§ Task description
Return, from the listing below, every line that includes "agent".

§ Entries provided
☆ ☆ ☆ ☆ ☆ ☆ ☆

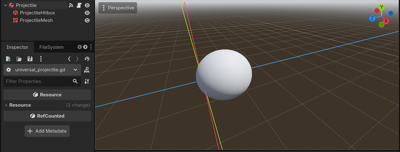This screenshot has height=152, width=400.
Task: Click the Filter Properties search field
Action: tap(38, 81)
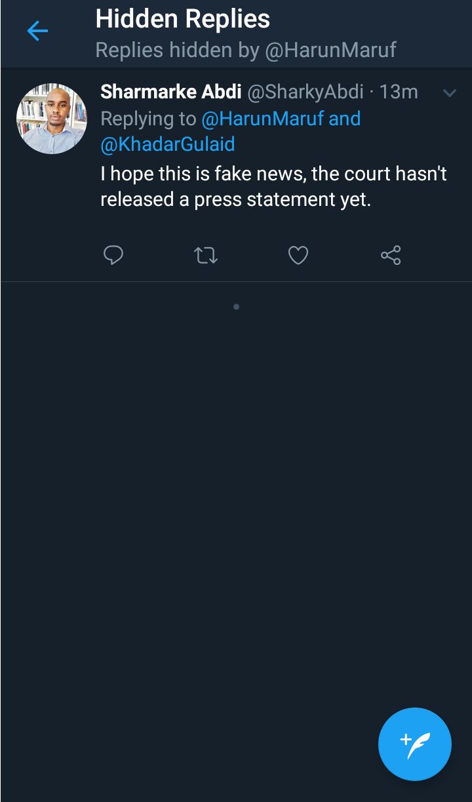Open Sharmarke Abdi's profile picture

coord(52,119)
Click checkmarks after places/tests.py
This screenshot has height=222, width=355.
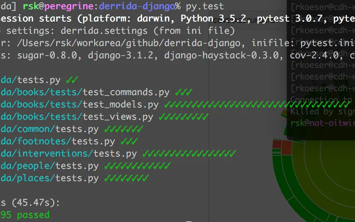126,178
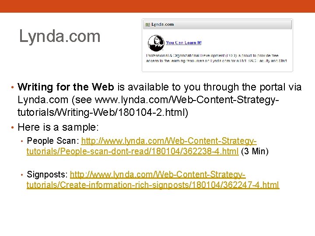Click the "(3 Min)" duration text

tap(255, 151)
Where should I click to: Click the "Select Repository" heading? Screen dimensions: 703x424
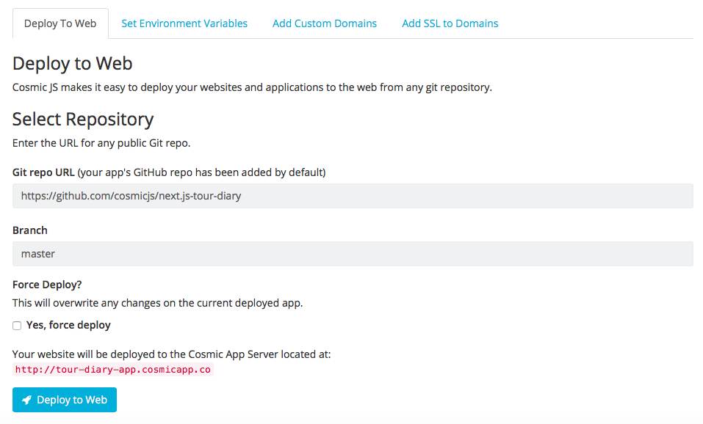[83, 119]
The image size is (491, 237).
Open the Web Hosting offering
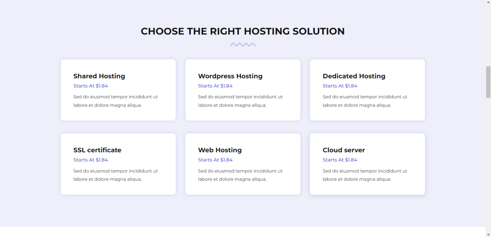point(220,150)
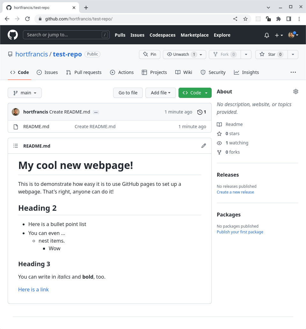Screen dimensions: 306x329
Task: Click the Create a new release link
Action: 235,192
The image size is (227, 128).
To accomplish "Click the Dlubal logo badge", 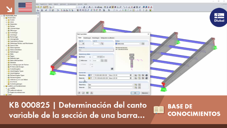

☆ ☆ ☆ ☆ ☆ ☆ ☆

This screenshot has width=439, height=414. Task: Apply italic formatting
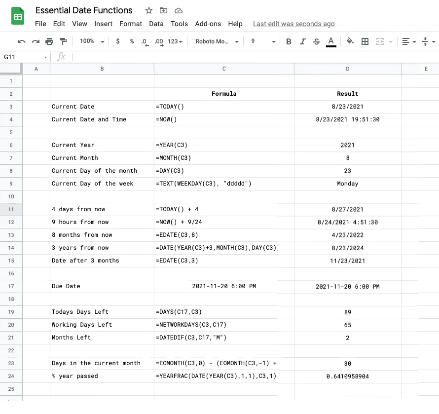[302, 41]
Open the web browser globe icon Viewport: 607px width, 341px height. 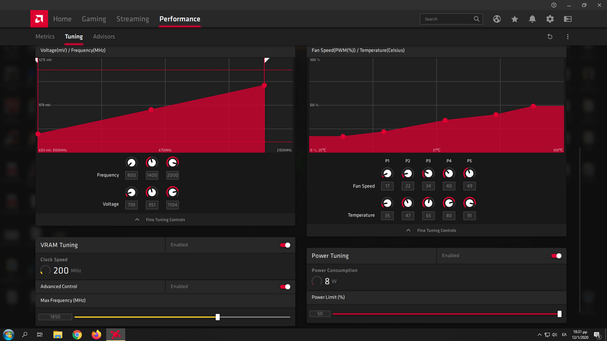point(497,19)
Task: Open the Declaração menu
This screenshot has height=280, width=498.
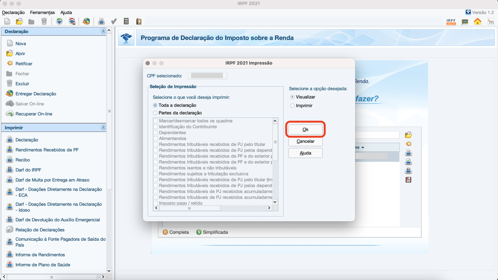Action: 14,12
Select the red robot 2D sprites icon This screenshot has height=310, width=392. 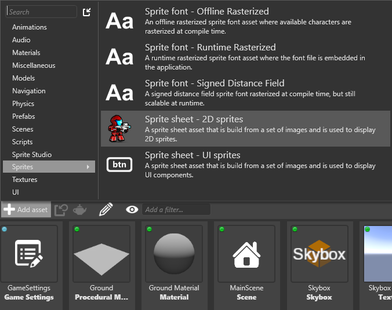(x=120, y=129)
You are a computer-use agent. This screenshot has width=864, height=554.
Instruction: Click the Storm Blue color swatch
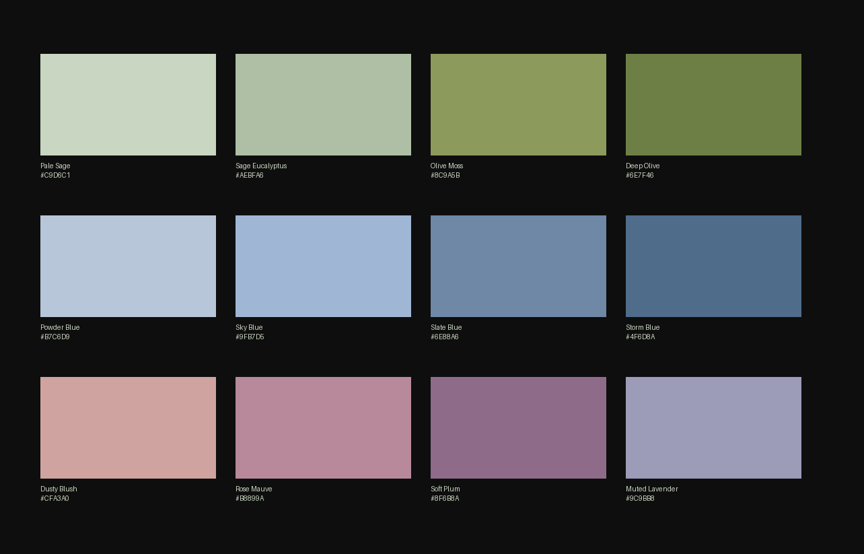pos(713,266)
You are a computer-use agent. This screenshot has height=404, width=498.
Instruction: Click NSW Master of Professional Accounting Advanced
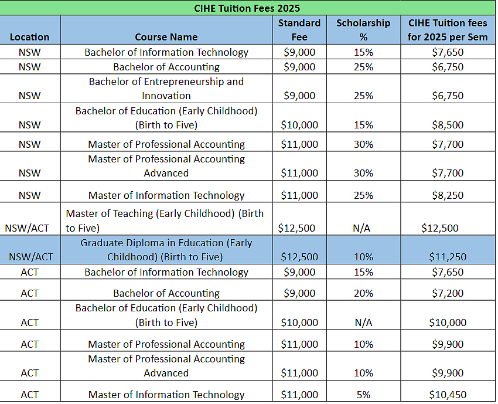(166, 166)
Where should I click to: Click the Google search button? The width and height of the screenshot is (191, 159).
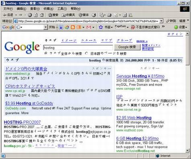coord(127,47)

☆ ☆ ☆ ☆ ☆ ☆ ☆

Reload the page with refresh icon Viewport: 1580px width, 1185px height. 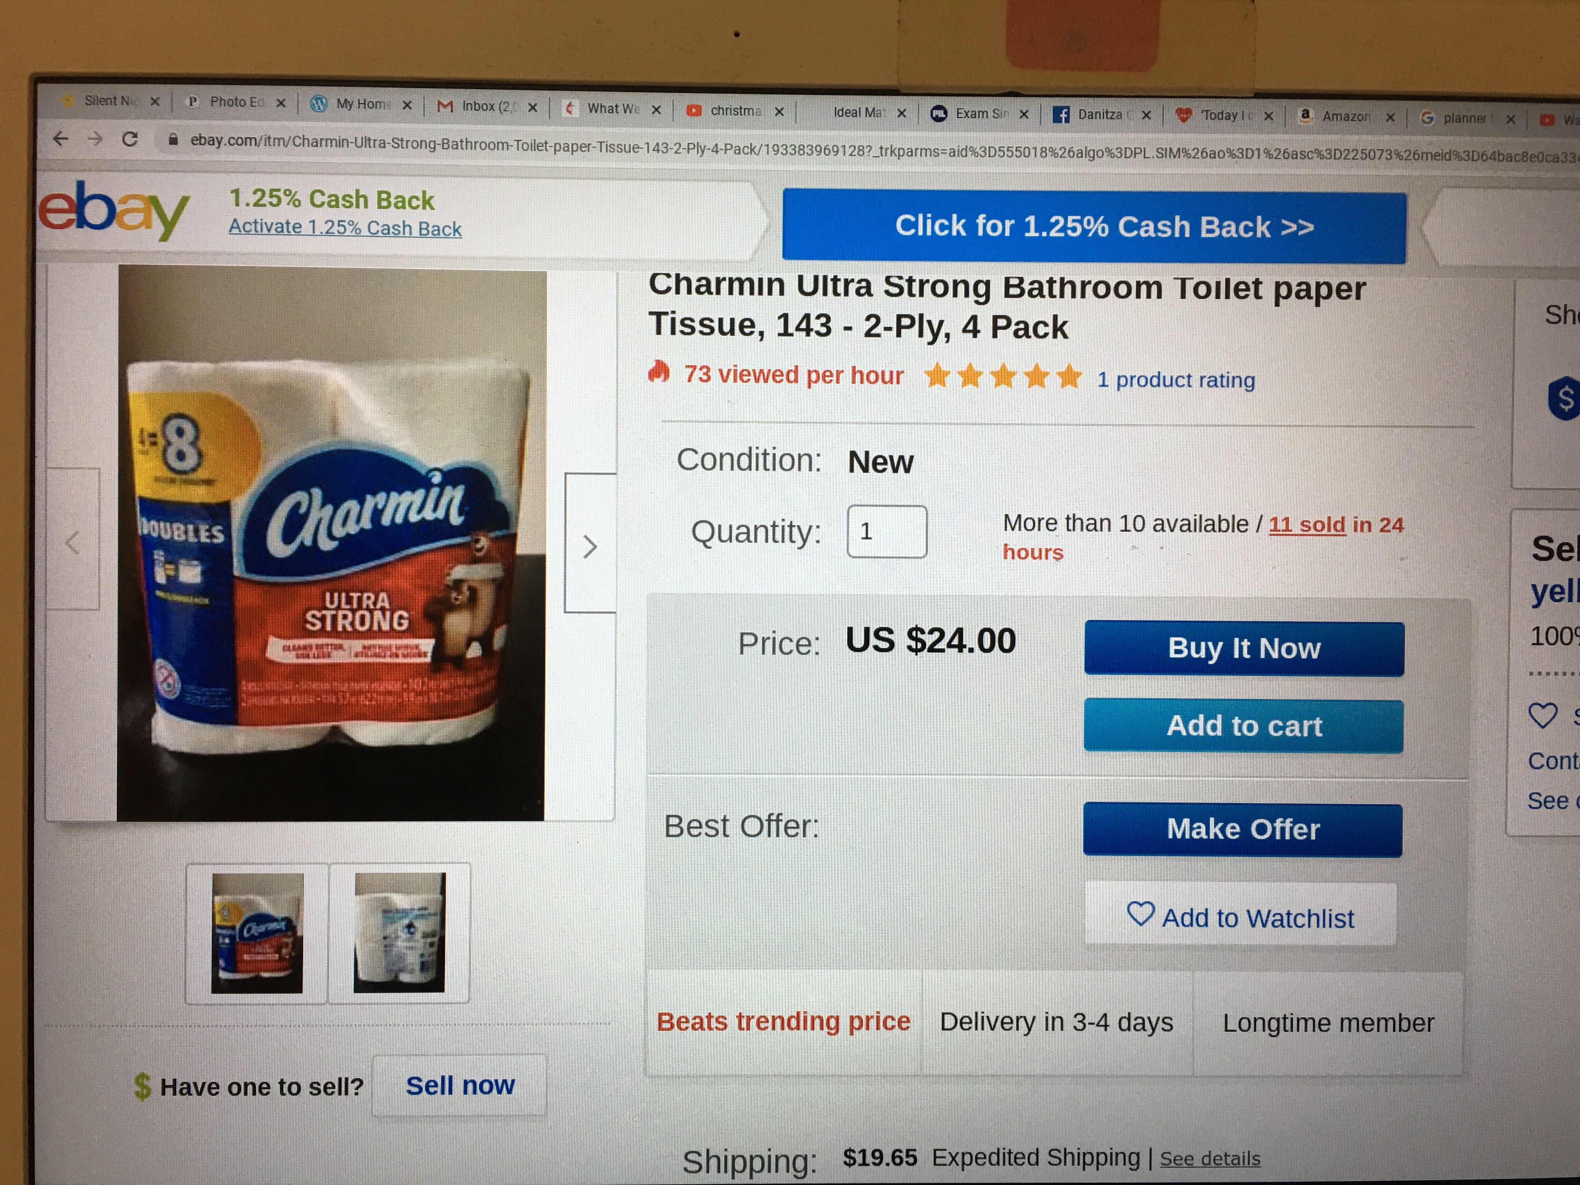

☆ ☆ ☆ ☆ ☆ ☆ ☆

§ Completed exercise
You are a computer-use agent. This screenshot has width=864, height=554.
You are a computer-use agent. This screenshot has height=404, width=498.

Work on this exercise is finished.